Die Diskussionen um das „Spaßbad“ zeigten einige bizarre Argumentationslinien, zum Teil auch Unkenntnis wirtschaftlicher Zusammenhänge. Zunächst einmal: Wenn das Wirtschaftsministerium des Landes in überzogene Projekte (zum Beispiel „Lausitz-Ring“) Fördermittel pumpt oder mit fatalen Folgen in das EU-Förderrecht „gestaltend“ eingreift (man frage mal in Cottbus nach, wo eine „Idee“ des Ex-Wirtschaftsministers Fürniß zu Rückzahlungsforderungen von 7,2 Millionen Euro der EU an die Stadt führte), sollte man doch daraus nicht schließen, dass ausgerechnet Potsdam keine EU-Förderprogramme mehr in Anspruch nehmen darf.

„Wir haben kein Geld, die Kassen sind leer, wir müssen sparen, sparen, sparen.“ Diesem reflexartig hervorgestoßenen Mantra liegt offensichtlich die Vorstellung zugrunde, dass es einen „Geldkuchen“ gibt, der jeden Morgen vom Himmel regnet, und es ginge nur darum, ihn zu verteilen. Es ist empfehlenswert darüber nachzudenken, dass dieser „Kuchen“ jeden Morgen neu gebacken werden muss und dazu Butter, Mehl und so weiter benötigt werden. Potsdams „Butter“ sind die Touristen. Und diese Touristen sind undankbare Geschöpfe! Sie kommen nicht einfach und geben ihr Geld aus, weil wir es gerne so hätten.
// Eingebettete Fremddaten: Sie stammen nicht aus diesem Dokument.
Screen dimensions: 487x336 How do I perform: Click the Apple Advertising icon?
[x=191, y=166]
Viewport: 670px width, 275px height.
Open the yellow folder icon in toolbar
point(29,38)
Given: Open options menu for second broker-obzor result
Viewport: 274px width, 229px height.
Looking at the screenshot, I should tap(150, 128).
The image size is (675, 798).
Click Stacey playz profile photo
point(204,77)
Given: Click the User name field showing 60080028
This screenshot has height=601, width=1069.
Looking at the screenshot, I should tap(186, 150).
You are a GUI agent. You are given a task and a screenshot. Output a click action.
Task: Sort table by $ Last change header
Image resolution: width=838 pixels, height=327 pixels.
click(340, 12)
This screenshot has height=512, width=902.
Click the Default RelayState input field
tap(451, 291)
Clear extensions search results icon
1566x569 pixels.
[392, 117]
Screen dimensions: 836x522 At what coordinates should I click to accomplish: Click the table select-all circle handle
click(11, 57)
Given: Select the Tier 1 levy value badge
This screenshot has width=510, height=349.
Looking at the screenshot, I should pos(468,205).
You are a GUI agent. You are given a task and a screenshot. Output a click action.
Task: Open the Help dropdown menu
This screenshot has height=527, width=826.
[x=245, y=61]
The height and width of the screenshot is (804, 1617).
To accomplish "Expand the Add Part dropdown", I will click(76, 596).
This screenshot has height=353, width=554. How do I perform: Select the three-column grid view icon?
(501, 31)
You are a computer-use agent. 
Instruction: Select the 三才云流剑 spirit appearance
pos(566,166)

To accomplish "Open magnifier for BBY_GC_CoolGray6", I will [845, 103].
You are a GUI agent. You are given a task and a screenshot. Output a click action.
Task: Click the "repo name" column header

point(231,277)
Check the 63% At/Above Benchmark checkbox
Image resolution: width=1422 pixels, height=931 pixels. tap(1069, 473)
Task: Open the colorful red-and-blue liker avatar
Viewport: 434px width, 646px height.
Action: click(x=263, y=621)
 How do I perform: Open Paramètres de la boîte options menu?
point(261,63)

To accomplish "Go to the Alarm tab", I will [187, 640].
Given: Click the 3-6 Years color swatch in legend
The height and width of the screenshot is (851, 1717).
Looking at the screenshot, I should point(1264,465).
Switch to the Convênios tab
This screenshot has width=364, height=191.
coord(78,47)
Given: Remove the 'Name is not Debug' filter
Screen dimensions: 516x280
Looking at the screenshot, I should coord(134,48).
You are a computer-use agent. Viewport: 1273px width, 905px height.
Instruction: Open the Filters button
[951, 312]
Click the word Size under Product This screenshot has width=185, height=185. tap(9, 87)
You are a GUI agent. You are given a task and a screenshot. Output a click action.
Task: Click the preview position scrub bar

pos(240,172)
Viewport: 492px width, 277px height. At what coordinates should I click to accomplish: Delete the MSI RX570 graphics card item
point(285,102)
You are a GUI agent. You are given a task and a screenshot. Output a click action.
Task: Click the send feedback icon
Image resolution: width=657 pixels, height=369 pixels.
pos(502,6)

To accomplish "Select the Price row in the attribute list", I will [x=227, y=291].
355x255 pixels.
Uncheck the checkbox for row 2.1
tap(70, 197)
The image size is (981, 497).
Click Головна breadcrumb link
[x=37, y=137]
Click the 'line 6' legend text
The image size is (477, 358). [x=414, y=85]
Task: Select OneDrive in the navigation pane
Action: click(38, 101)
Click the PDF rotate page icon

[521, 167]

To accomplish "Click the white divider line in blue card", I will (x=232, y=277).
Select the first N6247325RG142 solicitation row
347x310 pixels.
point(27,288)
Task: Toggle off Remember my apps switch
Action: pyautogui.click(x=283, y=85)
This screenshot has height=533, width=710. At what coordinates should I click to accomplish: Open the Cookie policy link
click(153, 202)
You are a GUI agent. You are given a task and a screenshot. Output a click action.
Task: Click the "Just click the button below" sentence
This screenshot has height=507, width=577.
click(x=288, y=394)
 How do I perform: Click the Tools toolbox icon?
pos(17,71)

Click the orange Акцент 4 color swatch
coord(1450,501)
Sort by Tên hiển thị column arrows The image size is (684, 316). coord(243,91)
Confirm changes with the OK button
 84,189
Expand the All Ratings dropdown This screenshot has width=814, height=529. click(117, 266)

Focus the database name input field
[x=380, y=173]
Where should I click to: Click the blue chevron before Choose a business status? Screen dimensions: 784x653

Oder weil wir beschließen, dass 33 Millionen Euro für ein Spaßbad genug sein müssen. Unser rührender Wunsch, dass ein lokaler Architekt genügend Anziehungskraft aufbringe, um den Wettbewerb gegen Städte wie Wolfsburg (Phaeno Science Center, 79 Millionen Euro), Herford (MARTa Kunstmuseum, 28,8 Millionen Euro, 3 Millionen jährlicher Zuschuss) oder Aachen (Bauhaus Europa, etwa 31 Millionen Euro, 2,2 Millionen Euro jährlicher Zuschuss) zu bestehen, lässt die Touristen völlig kalt. Übrigens: Alle genannten Beispiele werden zu über 90 Prozent durch die „Öffentliche Hand“ finanziert. Die Einen wollen nicht, dass Potsdam gefördert wird – es sollten besser Bürgersteige in Dörfern gefördert werden. Ein Anderer sagt: Potsdam würde sich die Förderung mit einem Kultur-Scheinargument erschleichen. Der Versuch, vor dem Hintergrund der europäischen Kulturgeschichte einem Niemeyer-Bad den Kulturbezug abzusprechen, sollte nicht weiter kommentiert werden. Die Dritten meinen: Es gäbe eine gottgegebene Zahl von Badenden, die nun planwirtschaftlich auf vorhandene Bäder verteilt werden. Ein Bad mehr bedeute: Die „Kuchenstücke“ würden kleiner. Dieses Argument kommt oft von Bürgermeistern, die schon bewiesen haben, dass sie moderne Freizeitbedürfnisse nicht verstehen. Hat es sich jemals bewährt, Wettbewerb per Dekret auf Dauer auszuschließen? Wäre es nicht besser, ein Clustermanagement zu entwickeln, bei dem der Wettbewerb zu Höchstleistungen führt, die Einwohner und Touristen anziehen? Im „Thermenland“ Steiermark haben viele Thermen und deren geschickte internationale Vermarktung zu weit überdurchschnittlichen Zuwachsraten geführt. Wenn es einen geeigneten Standort für ein Spaßbad in unserem Land gibt, dann hilft ein Blick auf die Landkarte und die Statistik bezüglich Einwohner- und Tourismusentwicklung, um ihn zu finden.

Was bleibt zu wünschen? Erstens, dass der Wirtschaftsminister nicht seinem Vorgänger nacheifert und „gestaltend“ eingreift oder durch immer neue Prüfungsrunden das Risiko Potsdams täglich erhöht. Jede Entscheidung, ob und mit welchem Fördersatz das „Spaßbad“ gefördert wird, ist besser als keine. Potsdam sollte eine Frist setzen, von der ab das Risiko zu hoch wird. Ich denke, das Ministerium hatte genug Zeit. Zweitens: Dass unser Oberbürgermeister weiter seine Pflicht erfüllt und unser Recht in Anspruch nimmt, dass wir uns mit herausragenden und nicht mittelmäßigen Projekten um EU- und Landesgelder bewerben. Drittens aber auch, dass das bisher weniger glückliche Potsdamer Projektmanagement dem Anspruch an Spitzenprojekte entspricht und professionell, modern, kooperativ, transparent und innovativ aufgestellt wird. Dazu ist es höchste Zeit.